Facing low water levels in the reservoirs that drive its hydroelectric power plants, the government of Norway has decided to curb electricity exports to the rest of Europe should water levels drop much further.
One of Europe’s largest electricity exporters due to its topological aptness for hydropower, the potential lack of Norwegian electricity flowing to other European countries such as Germany, Denmark, Netherlands, and the UK is yet another worry to add to the energy crisis being experienced across the continent (and the world), which may become more acute in winter.

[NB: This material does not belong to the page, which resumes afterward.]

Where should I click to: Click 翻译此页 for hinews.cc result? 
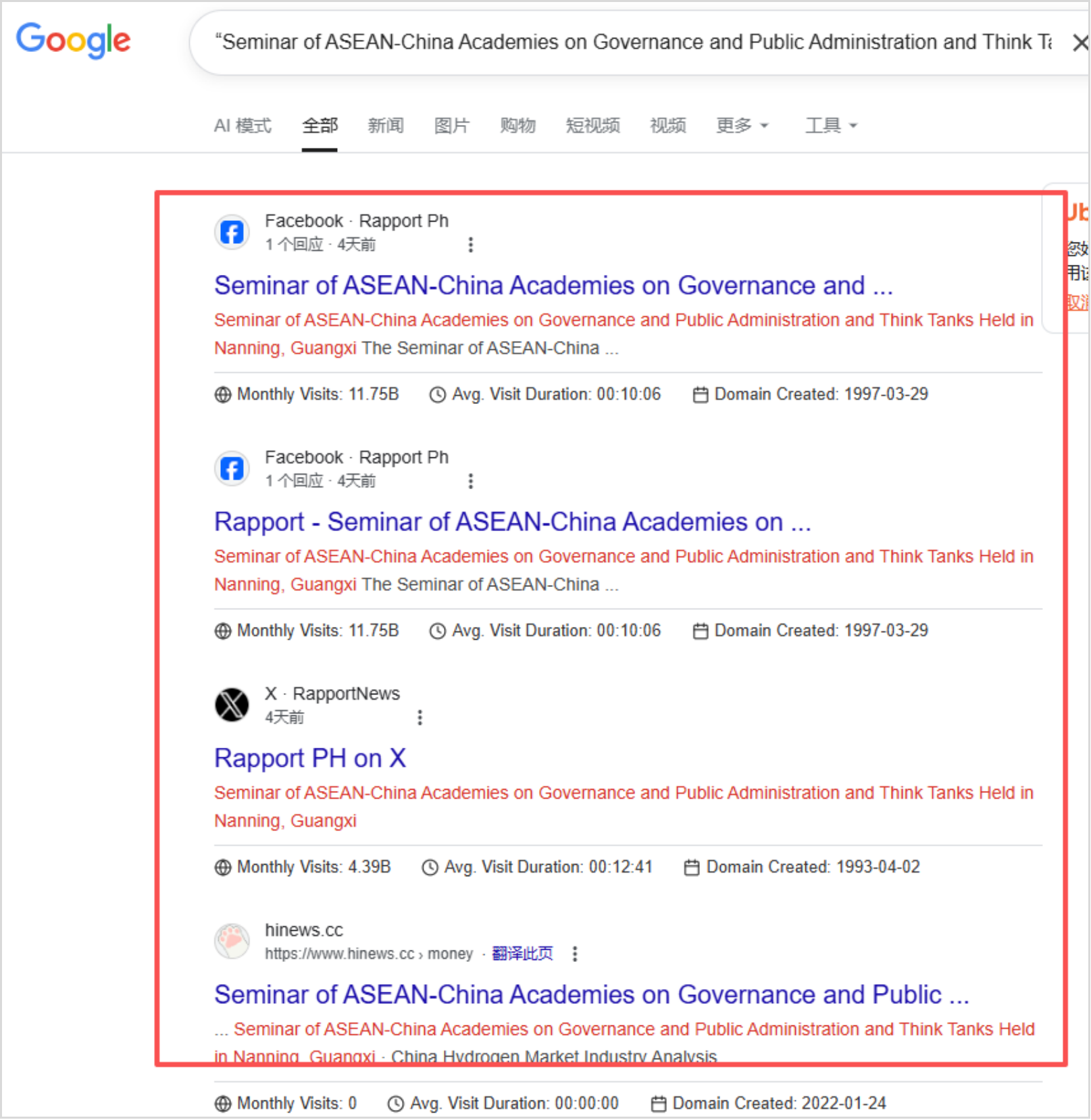click(522, 954)
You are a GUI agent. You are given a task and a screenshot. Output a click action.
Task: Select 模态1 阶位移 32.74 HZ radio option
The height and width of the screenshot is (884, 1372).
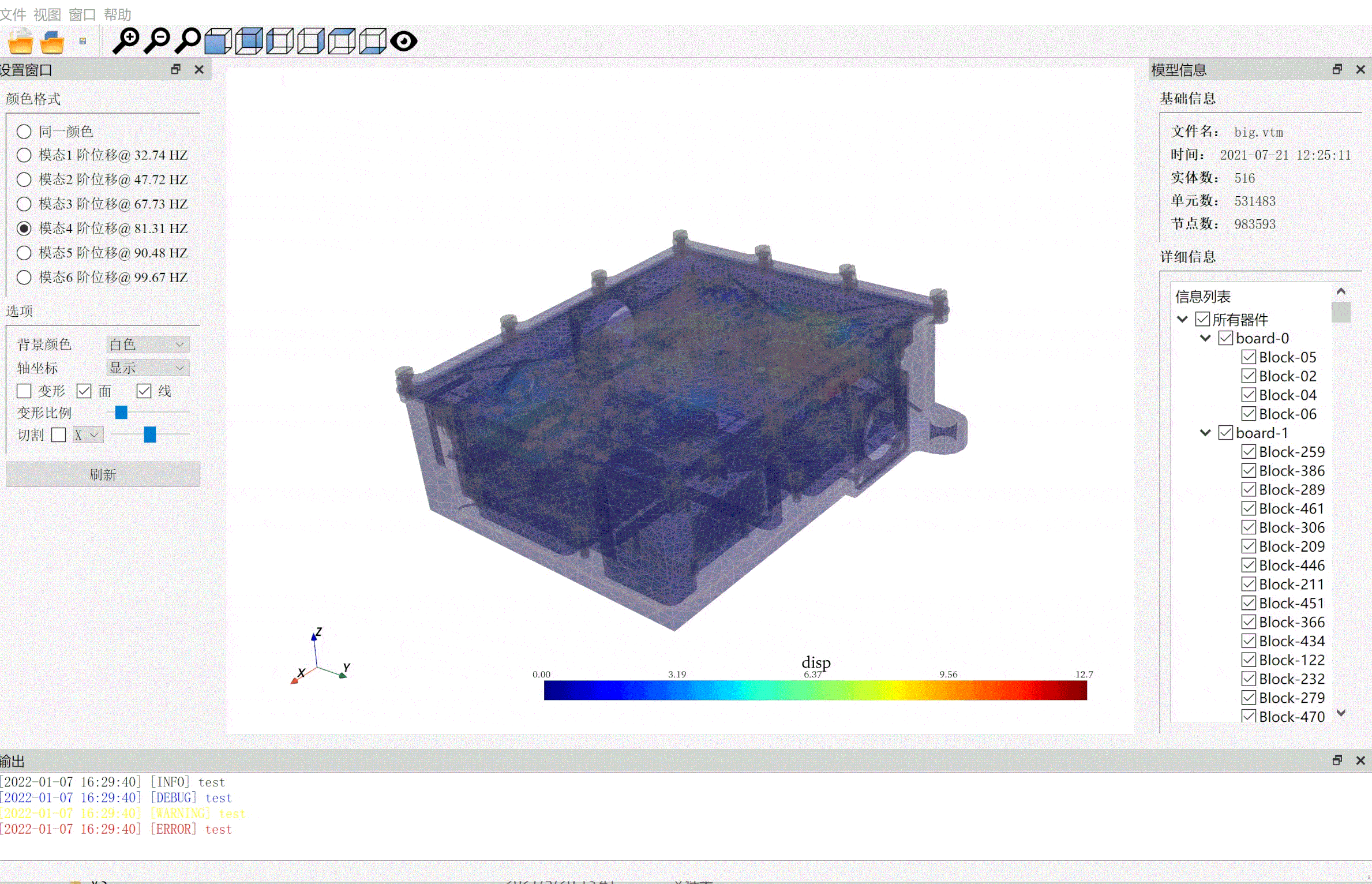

Typically, precipitation is higher in Norway in the winter months, which may give some hope that water levels will rise enough to prompt exports to flow, but weather is of course a chaotic and unpredictable phenomenon.
Terje Aasland, Norway’s oil and energy minister, said of the decision that the government “will ensure that we have arrangements that prioritise the filling of our hydropower reservoirs and the security of supply for electricity, and limit exports when the water level in the reservoirs falls to very low levels”. Water storage volumes are currently at an average of 49.3%, compared to the usual 74.4% at this time of the year; it is unclear what would constitute a level low enough to trigger a halt to exports. Norway has been exporting electricity over the summer period despite the lower levels to date.
Meanwhile, low water levels in the Rhine river are also affecting power generation, in this case threatening the delivery of coal to German power stations. The river has become almost unnavigable, and the cost of the transport of goods such as oil on the river has risen by more than a third compared to the last peak in 2018, when a drought shut the river for six months.